The Minnesota judge who reinstated embattled NFL player Adrian Peterson Thursday has a history of ruling against the league. U.S. District Court Judge David Doty overturned an NFL arbitrator’s decision to suspend Peterson, who was spared jail time when he entered into a plea agreement with a Texas court after he admitted abusing his 4-year-old son.

The NFL players union, which represents Peterson, had appealed the arbitrator's decision in federal court, and Doty overturned it, but it’s unclear whether the NFL will reinstate the star Minnesota Vikings running back immediately or on March 10, the start of the NFL’s new year, Minnesota radio station KFAN reported. The NFL has indicated it will appeal Doty's ruling.

Doty, who is in his 80s, grew up in Minnesota and played collegiate football as a linebacker for the University of Minnesota. He has a record of being sympathetic to players in their cases against the NFL, according to a 2011 New York Times story. “Since soon after his appointment to the bench by President Ronald Reagan in 1987, Doty has regularly ruled against the league,” according to the report.

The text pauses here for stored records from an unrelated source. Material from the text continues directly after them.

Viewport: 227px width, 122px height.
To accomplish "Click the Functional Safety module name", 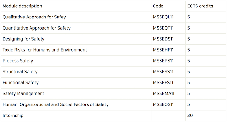I will coord(20,83).
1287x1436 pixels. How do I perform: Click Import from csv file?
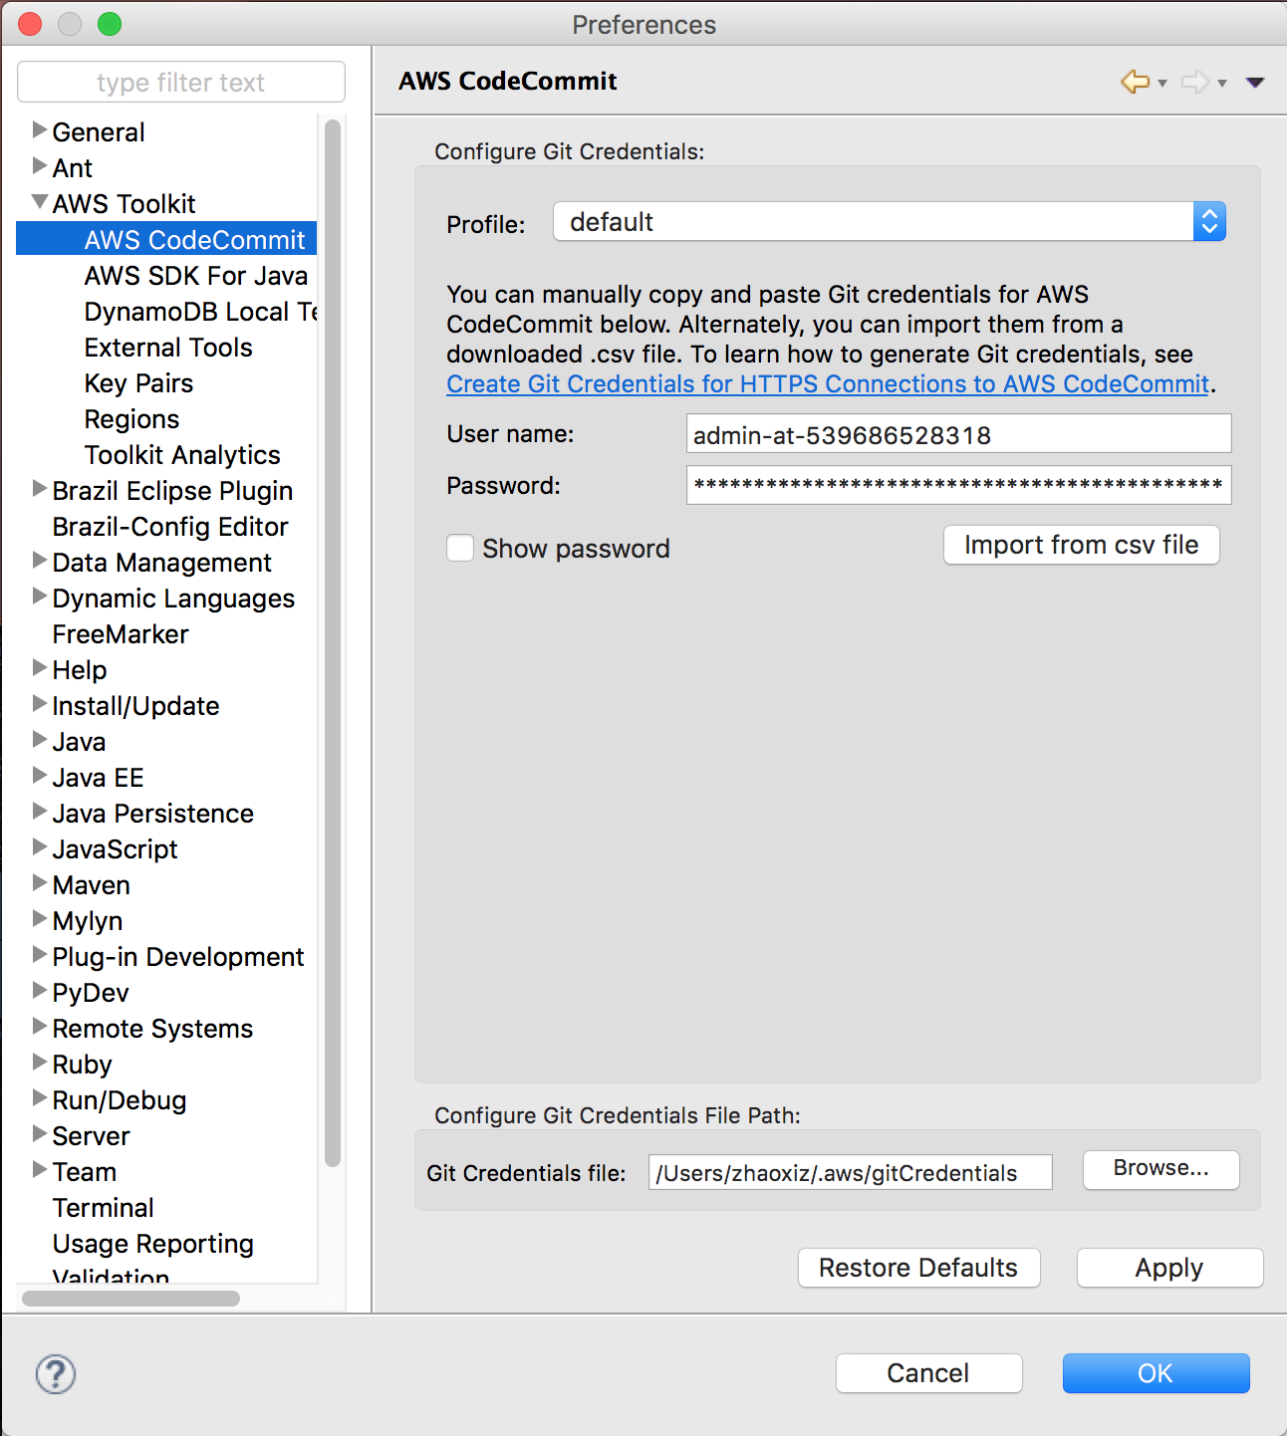coord(1081,545)
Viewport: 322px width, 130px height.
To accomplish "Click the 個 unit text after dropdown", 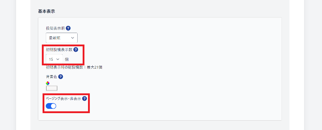I will pyautogui.click(x=67, y=59).
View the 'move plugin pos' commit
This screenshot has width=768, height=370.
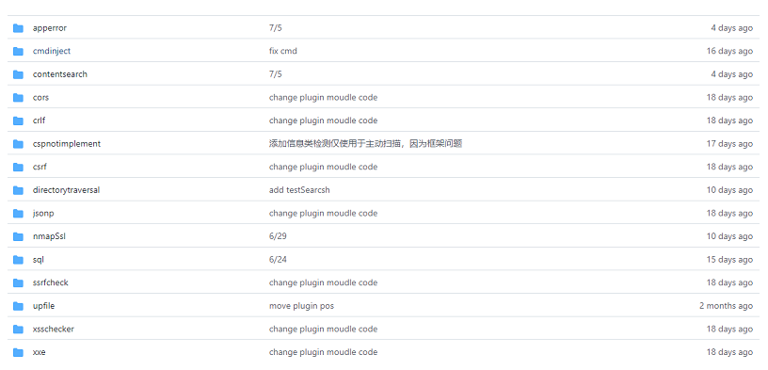point(301,306)
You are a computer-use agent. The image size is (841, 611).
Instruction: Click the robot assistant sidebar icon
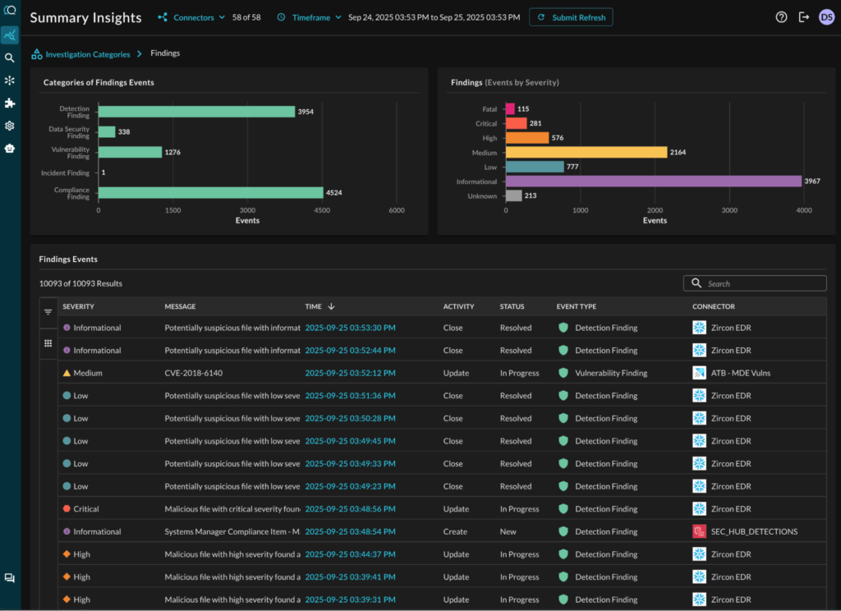click(10, 149)
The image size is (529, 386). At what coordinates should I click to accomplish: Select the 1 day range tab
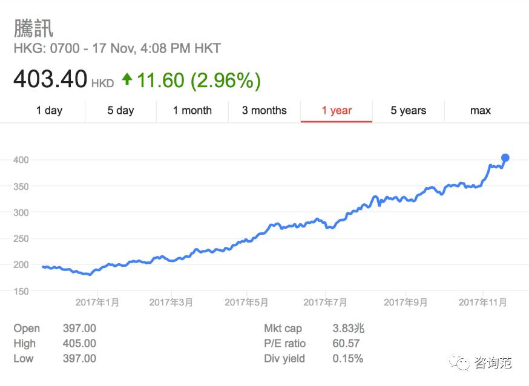pos(49,111)
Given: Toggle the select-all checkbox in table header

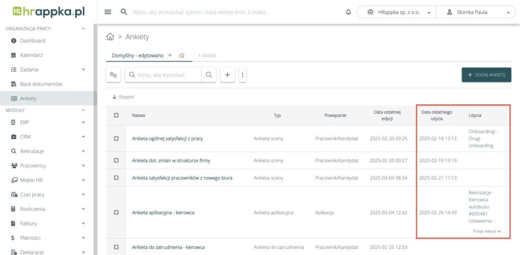Looking at the screenshot, I should (116, 115).
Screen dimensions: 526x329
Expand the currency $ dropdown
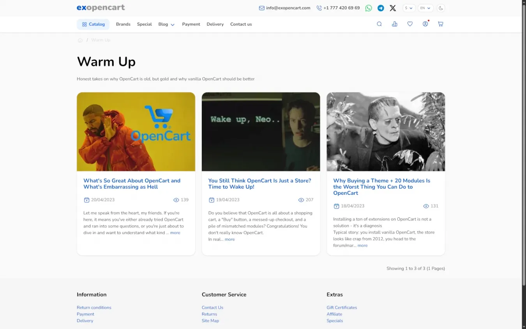click(x=409, y=8)
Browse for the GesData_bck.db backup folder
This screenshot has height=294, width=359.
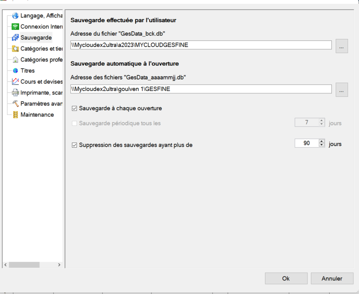(342, 46)
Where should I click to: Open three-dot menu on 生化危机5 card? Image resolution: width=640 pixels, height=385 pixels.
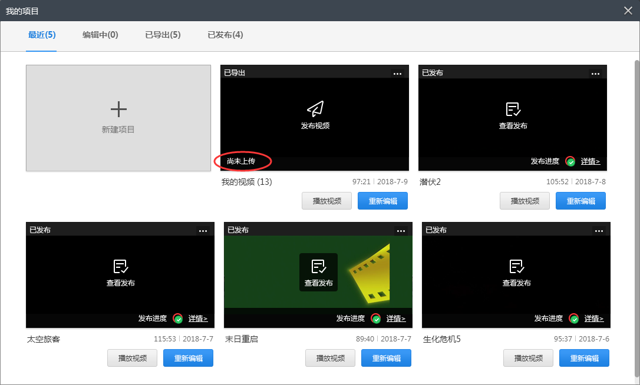pyautogui.click(x=599, y=231)
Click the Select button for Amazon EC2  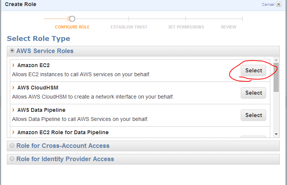pyautogui.click(x=253, y=71)
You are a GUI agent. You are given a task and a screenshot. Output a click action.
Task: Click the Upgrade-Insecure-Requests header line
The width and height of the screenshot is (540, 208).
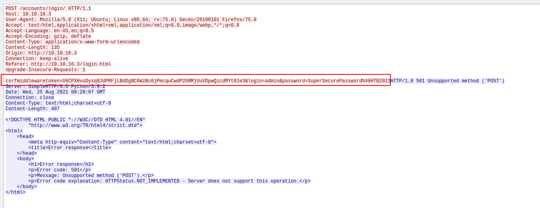coord(45,70)
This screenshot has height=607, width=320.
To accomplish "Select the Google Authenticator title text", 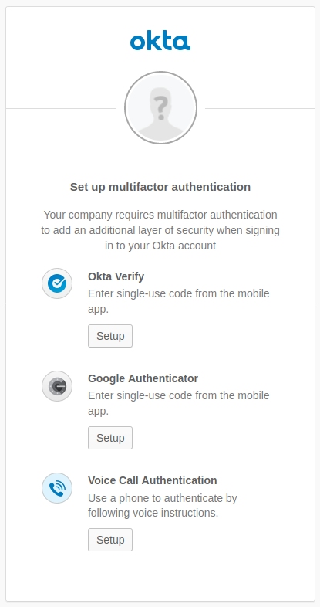I will click(x=143, y=378).
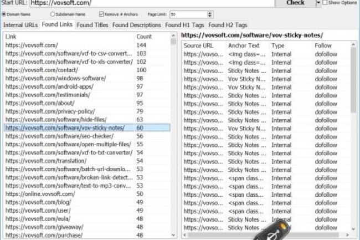Open the Found H1 Tags tab
The height and width of the screenshot is (240, 360).
click(x=186, y=25)
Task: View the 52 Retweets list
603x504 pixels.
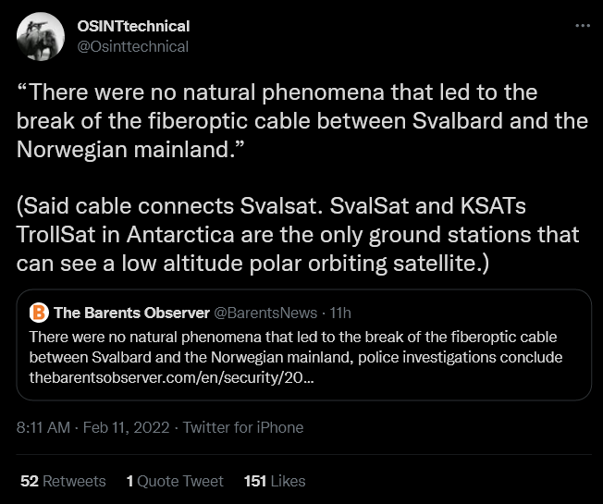Action: tap(63, 481)
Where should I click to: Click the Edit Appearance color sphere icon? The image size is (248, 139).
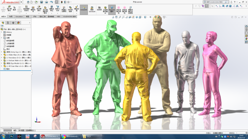click(156, 17)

Doty was also the judge for a jury trial for a lawsuit claiming that a provision of the NFL’s free agency system violated antitrust laws. The jury ruled against the NFL and Doty threatened to craft his own free agency plan if the NFL and the players union didn’t come up with one on their own, the Times reported. The two sides came to a deal in 1993.

Doty also found in 2011 that the NFL went against the interests of its players because it didn’t maximize revenue from television networks when it negotiated a $4 billion deal. “The record shows that the NFL undertook contract renegotiations to advance its own interests and harm the interests of the players,” he ruled, according to the Times. The ruling was seen as “irrefutable evidence that owners had a premediated plan to lock out players and fans for more than two years,” the players union said.

The NFL lockout, which threatened the 2011 season when the two sides failed to sign off on a collective bargaining agreement, ended on July 25, 2011.